When anyone asked why j wanted one I just said
"I don't want to go through a long labour back to back with a big baby and end up with an emergency section again"
My midwife was very keen for me to have a vbac as she had had one.
I said that's lovely for you, when is my section date please?!
I think the VBAC success rate is something like 50-85% and I would be placed at the higher end of that statistic scope as I have 'successfully' delivered vaginally before.
But, I just don't want to go through labour again because of its uncertainties - what if I felt the back pain again? What if I couldn't push against it knowing what it is this time and ended up with EMCS?
I remember when discussing labour options for dd2 with a consultant midwife, she said I could have remifentanil, which would block out any back pain so I could push. I may or may not incur more damage to my tailbone but if I did, that would be managed after delivery. That just wasn't reassuring to me and I don't see what could be different this time.
Plus, I now have had one CS which brings another set of risks to another birth. However, I've looked at the Green Top guidelines and the statistical differences between first and second CSs. From what I remember, the difference in percentages was negligible. I would hope that a second CS goes as well as my first.
So, to paraphrase Purple, I could say:
"I don't want to go through labour again and risk re-damaging my spine. I do not want to take the risks of VBAC. I do not want to have an emergency section. I would prefer to take the more predictable risks of an ELCS."
I can't remember if I said before, but I have a GP appointment on Friday where I'll say how the thought of pressing for another ELCS/feeling made to choose VBAC is stressing me out.

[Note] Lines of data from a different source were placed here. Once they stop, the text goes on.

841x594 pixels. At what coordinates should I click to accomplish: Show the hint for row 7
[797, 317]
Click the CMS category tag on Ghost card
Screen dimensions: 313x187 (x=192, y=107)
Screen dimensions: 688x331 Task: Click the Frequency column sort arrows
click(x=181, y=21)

I went to see my GP today to confirm the pg. I told her about my previous ELCS and that I would like to have another ELCS for this baby. I briefly told her about what happened with dd1's birth in 2009 and the consequential reasons for me requesting a CS in 2012. I said how stressful it was and how the thought of going through it again to get a CS was worrying me. I asked for her support/the support of the practice as, ideally, I would like to go to the same hospital under the same consultant again because the outcome of the previous CS was excellent. She said I would get that support from her/them.

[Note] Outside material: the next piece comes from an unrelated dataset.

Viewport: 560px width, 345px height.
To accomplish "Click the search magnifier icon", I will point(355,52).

She said that perhaps the consultant was reluctant in 2012 was because he couldn't see a clear clinical need for ELCS that time, but that a second/subsequent sections were different because the fact of having had one CS is a clinical need itself.
She said that VBAC carries higher risks than repeat CS and didn't think I'd face too much opposition this time.
That was great to hear - does that sound right to you?
Brilliant. All sounds right to me apart from 'VBAC carries higher risks than repeat CS', in that they both have risks but you just swap one set for another with whatever you choose!
Glad you are being supported and hope you have an enjoyable pregnancy!
Really pleased to hear that. Hope it all goes well for you.